# Material for this task:
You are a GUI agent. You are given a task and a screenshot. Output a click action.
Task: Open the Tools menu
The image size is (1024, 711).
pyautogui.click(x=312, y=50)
* * *
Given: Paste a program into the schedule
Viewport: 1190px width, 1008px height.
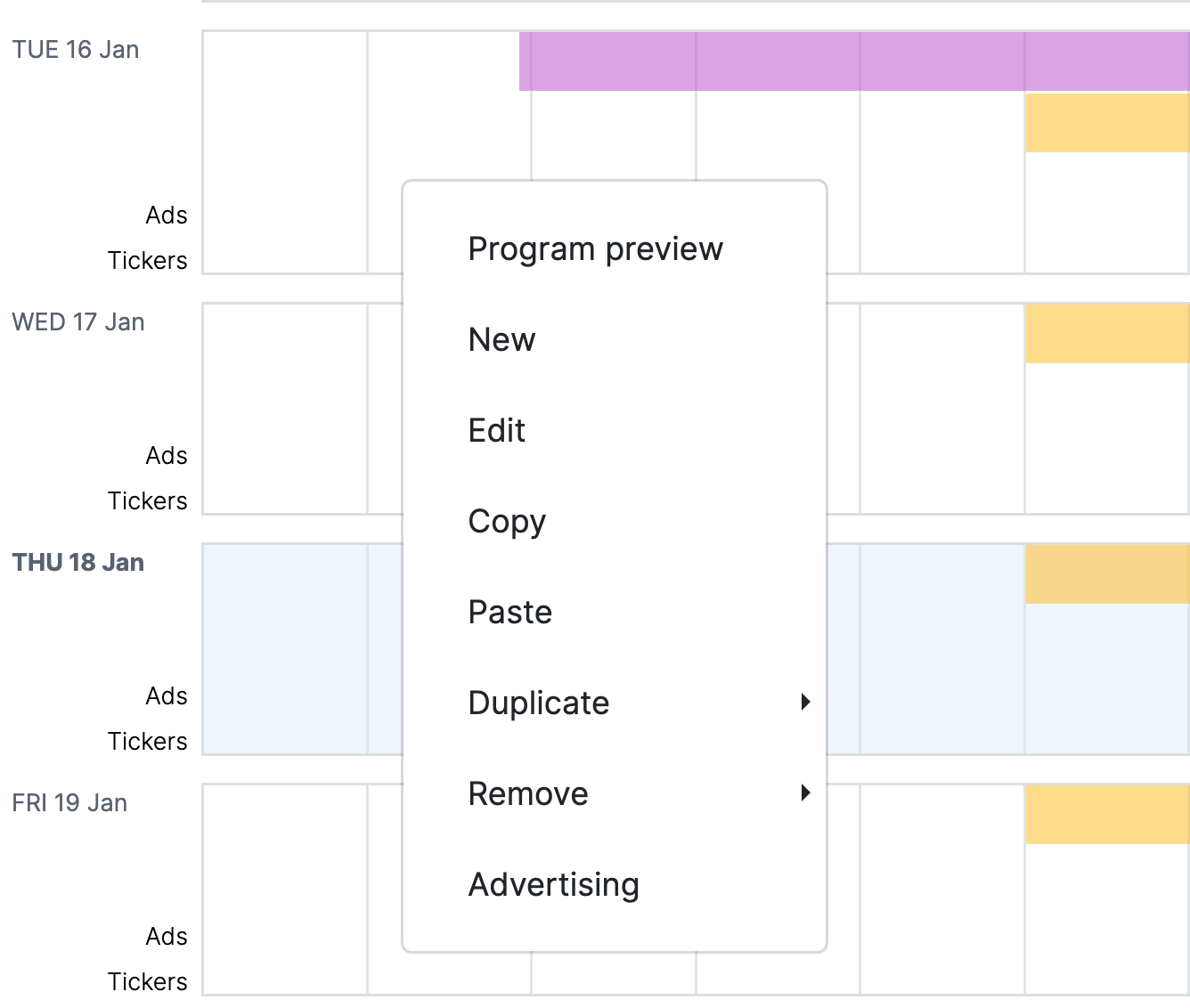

# Directions for this task:
For this exercise, repeat exactly the lines of the data above from the one with "Given: Paste a program into the schedule" down to the one with "Viewport: 1190px width, 1008px height.", both end lines included.

# Result:
Given: Paste a program into the schedule
Viewport: 1190px width, 1008px height.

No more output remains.